→ SELECTED EXTRACT:

[Part 1 - Part 2 - Part 3 - Part 4 - Part 5 - Part 6 - Part 7 - Part 8]
The original plan was for the party to fight or puzzle their way through one last floor before arriving at the roof of the tower, for a showdown against Ziggy Frood, A.K.A. Final Boss Wizard Man. There's something majestic about rooftop battles with the right surroundings--in this case, an open expanse of snowy wilderness--and it seemed fitting for the final confrontation to take place at the very last place the party could explore of the tower.
The original plan also counted on me being at all original.
It was the last floor before the roof that was giving me trouble. I had a few ideas--a maze, random deathtraps, a maze, some sort of big puzzle, a maze--but nothing was solidifying that was particularly appealing or made sense. Thinking back once again to Dungeonscape, I kept asking myself, "why would this be here?" Running out of time, I figured I'd rationalize it later, and began filling in the map with the best idea I had to work with: gears, cogs, and sprockets. Inspired by Princess Tutu.
Yeah, you read that right.

→ SUPPLIED INFORMATION:
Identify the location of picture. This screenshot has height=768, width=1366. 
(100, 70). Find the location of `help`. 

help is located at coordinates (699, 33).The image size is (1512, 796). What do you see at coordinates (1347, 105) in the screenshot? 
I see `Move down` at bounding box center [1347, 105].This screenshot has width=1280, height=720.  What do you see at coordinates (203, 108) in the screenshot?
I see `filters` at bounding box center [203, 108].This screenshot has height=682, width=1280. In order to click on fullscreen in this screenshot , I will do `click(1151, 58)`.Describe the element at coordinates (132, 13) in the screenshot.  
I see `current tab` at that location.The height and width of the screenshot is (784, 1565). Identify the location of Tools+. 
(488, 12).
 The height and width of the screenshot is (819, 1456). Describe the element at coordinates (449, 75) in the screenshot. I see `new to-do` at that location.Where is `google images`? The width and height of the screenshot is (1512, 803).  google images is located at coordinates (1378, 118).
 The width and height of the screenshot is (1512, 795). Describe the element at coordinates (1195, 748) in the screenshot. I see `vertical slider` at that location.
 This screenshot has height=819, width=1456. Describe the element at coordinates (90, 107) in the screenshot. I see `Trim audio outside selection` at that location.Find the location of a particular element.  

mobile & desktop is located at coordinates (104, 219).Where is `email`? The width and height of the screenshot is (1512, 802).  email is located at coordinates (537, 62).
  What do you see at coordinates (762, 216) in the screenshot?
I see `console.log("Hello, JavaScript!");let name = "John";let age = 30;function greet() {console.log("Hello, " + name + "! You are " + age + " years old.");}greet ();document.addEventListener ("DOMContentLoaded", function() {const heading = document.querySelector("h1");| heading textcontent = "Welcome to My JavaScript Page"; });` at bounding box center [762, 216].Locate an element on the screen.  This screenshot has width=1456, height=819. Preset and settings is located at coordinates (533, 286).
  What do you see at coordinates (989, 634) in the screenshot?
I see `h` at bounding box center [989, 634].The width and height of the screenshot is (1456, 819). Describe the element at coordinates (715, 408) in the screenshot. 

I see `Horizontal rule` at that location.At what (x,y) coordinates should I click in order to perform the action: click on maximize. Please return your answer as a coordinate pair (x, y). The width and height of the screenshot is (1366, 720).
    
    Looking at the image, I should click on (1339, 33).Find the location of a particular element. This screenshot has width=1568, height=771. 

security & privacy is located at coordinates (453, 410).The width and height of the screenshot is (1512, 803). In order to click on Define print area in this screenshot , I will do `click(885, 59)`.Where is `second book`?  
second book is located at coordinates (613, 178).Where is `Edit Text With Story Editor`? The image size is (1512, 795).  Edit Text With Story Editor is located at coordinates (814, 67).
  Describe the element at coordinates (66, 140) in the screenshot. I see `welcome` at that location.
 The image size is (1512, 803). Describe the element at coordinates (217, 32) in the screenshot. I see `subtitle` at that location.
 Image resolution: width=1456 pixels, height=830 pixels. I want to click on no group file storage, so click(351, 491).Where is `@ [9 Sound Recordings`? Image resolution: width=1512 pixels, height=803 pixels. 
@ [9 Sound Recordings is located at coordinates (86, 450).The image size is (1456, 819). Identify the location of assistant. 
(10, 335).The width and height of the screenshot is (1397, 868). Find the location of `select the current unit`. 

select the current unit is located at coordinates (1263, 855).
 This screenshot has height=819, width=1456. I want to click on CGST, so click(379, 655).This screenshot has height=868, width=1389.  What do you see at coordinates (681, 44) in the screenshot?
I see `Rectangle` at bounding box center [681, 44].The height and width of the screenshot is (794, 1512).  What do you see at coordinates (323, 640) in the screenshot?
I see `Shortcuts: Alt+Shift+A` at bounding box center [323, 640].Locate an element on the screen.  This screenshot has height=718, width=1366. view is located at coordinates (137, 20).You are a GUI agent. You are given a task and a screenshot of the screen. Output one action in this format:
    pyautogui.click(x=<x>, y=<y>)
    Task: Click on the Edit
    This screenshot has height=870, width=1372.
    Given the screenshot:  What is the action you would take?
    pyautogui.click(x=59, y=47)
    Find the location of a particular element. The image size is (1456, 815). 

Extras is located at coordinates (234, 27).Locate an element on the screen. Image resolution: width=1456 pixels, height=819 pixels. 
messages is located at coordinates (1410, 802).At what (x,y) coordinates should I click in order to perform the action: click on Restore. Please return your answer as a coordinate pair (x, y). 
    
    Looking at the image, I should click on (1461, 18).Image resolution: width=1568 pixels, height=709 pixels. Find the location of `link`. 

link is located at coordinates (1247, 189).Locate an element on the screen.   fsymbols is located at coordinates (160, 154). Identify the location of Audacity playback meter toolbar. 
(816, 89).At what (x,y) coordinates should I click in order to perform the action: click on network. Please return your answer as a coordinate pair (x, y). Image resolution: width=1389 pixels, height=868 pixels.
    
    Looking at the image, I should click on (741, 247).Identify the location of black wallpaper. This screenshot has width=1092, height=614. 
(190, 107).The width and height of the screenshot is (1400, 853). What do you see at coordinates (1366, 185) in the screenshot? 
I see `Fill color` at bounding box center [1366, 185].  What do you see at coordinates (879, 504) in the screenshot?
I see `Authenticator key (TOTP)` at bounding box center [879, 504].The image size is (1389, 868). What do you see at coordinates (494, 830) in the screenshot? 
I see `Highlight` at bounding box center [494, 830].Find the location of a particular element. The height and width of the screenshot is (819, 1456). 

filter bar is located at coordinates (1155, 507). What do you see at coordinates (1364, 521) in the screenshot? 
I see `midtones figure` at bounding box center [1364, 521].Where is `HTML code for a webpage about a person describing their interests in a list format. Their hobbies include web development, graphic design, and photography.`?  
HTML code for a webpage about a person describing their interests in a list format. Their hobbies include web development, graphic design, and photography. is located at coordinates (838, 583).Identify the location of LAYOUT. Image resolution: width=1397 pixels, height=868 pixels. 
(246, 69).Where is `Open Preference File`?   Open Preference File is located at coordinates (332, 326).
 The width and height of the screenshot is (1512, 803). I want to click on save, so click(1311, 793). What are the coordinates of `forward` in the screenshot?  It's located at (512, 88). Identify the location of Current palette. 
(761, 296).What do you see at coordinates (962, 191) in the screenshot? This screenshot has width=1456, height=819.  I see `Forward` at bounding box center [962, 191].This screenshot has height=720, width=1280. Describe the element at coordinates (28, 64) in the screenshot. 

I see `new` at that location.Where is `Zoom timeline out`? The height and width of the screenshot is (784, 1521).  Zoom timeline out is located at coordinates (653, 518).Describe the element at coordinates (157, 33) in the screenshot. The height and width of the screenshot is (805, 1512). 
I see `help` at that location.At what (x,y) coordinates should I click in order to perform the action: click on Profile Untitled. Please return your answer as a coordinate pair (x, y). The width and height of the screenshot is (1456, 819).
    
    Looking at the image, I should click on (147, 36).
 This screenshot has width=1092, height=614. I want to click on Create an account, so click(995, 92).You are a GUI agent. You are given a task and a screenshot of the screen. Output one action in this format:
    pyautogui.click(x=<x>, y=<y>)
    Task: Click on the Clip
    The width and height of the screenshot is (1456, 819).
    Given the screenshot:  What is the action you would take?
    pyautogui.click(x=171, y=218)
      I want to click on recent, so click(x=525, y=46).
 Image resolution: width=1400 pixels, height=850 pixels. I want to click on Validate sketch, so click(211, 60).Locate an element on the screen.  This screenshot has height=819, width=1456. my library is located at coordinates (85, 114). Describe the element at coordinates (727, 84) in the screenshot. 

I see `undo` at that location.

→ PROBLEMS:
A) Rewrite the tower campaign post starting with "The original plan also" and going on through "by Princess Tutu.", swapping "Running out of time" for "Short on time".
B) According to the tower campaign post, whom was the party meant to face in the rooftop showdown?

→ THE ANSWERS:
A)
The original plan also counted on me being at all original.
It was the last floor before the roof that was giving me trouble. I had a few ideas--a maze, random deathtraps, a maze, some sort of big puzzle, a maze--but nothing was solidifying that was particularly appealing or made sense. Thinking back once again to Dungeonscape, I kept asking myself, "why would this be here?" Short on time, I figured I'd rationalize it later, and began filling in the map with the best idea I had to work with: gears, cogs, and sprockets. Inspired by Princess Tutu.

B) Ziggy Frood, also known as Final Boss Wizard Man.